START EXERCISE TEXT

1. Field of the Invention
The present invention relates to reducing Electro-Magnetic Emissions (EME) of integrated circuits. More specifically, the present invention relates to modifying the current absorption of circuits as dictated by the phase of the locally-generated desynchronization clock signals to reduce the overall EME of a desynchronized circuit.
2. Discussion of Background Information
Digital circuits (ASICs) may have high electro magnetic emissions (EME) due to the fact that either (i) all sequential elements (registers/latches) are simultaneously clocked by a single clock or (ii) a very large number of sequential elements (e.g. 500 K) or more are clocked by a single clock in a multiple clock design. In such synchronous environments, the circuit absorbs current for the switching of the sequential elements at the same time, resulting in a high overall EME. In certain application domains, such as mixed analog-digital circuits (e.g., pagers, cellphones, automotive applications), the high EME of digital parts have a significant effect on the noise absorbed by the analog parts.

END EXERCISE TEXT
START PROVIDED MATERIAL

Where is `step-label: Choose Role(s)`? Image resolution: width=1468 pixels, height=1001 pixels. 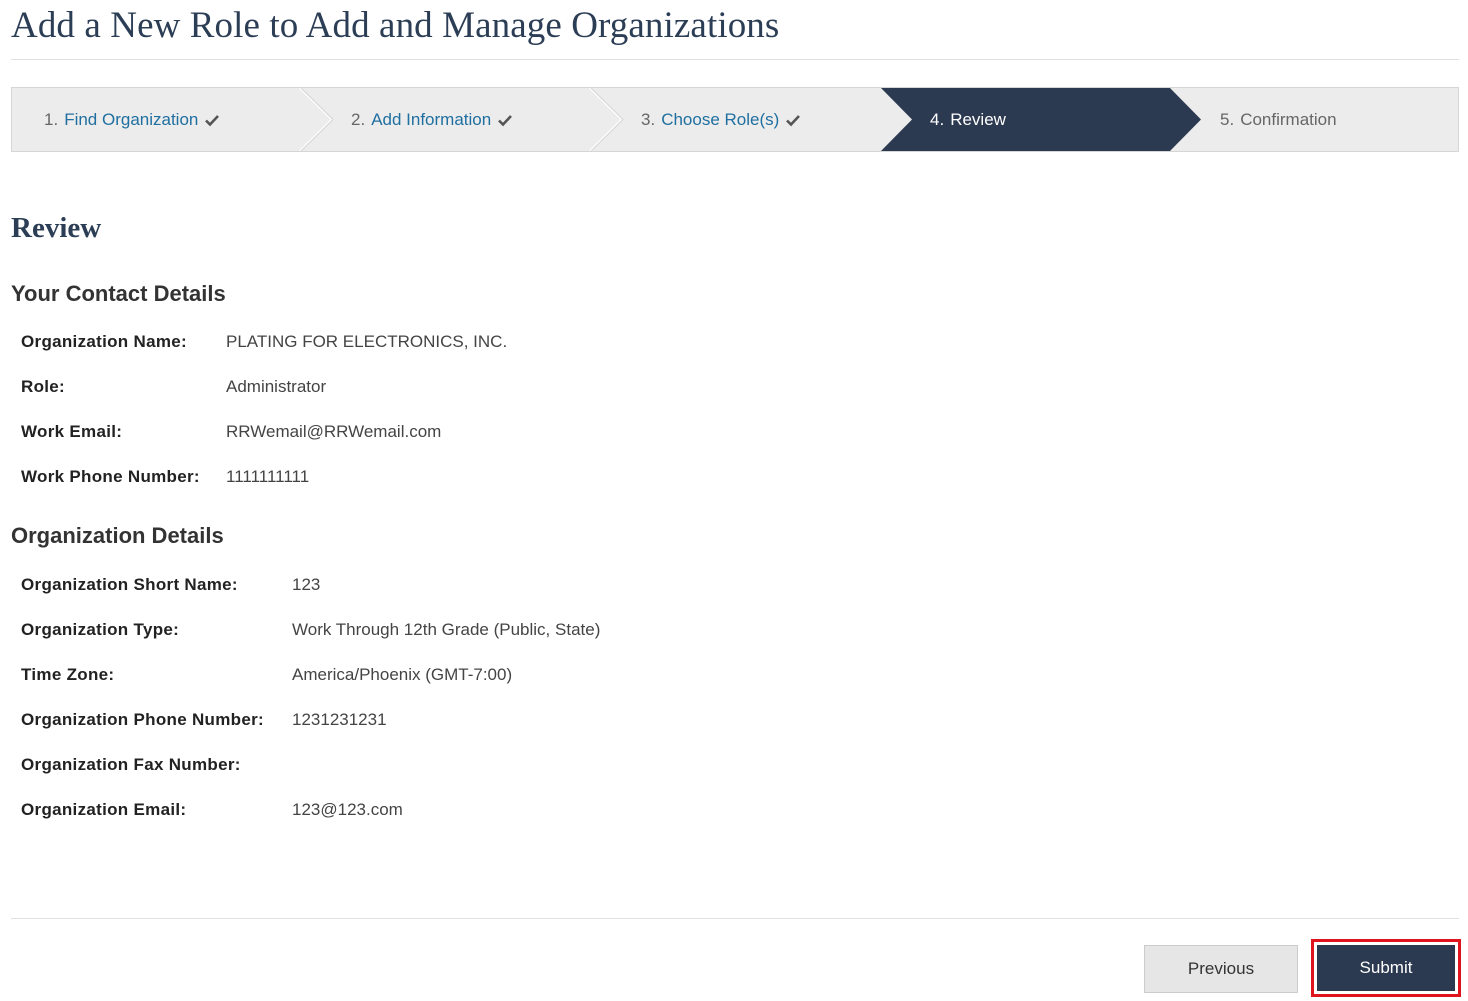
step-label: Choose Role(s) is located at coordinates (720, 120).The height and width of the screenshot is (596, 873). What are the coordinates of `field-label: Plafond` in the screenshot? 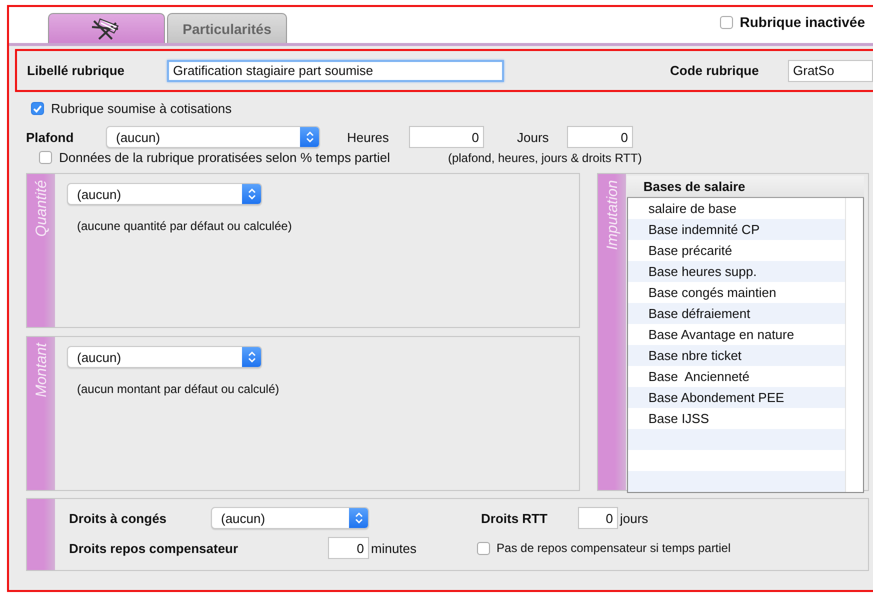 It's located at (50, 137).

END PROVIDED MATERIAL

● TASK DIRECTIONS
In the text on electromagnetic emissions, which products are given as examples of mixed analog-digital circuits? These lines were taken from a different source than the text on electromagnetic emissions.

● REPLY TO THE EXERCISE
Pagers, cellphones, and automotive applications.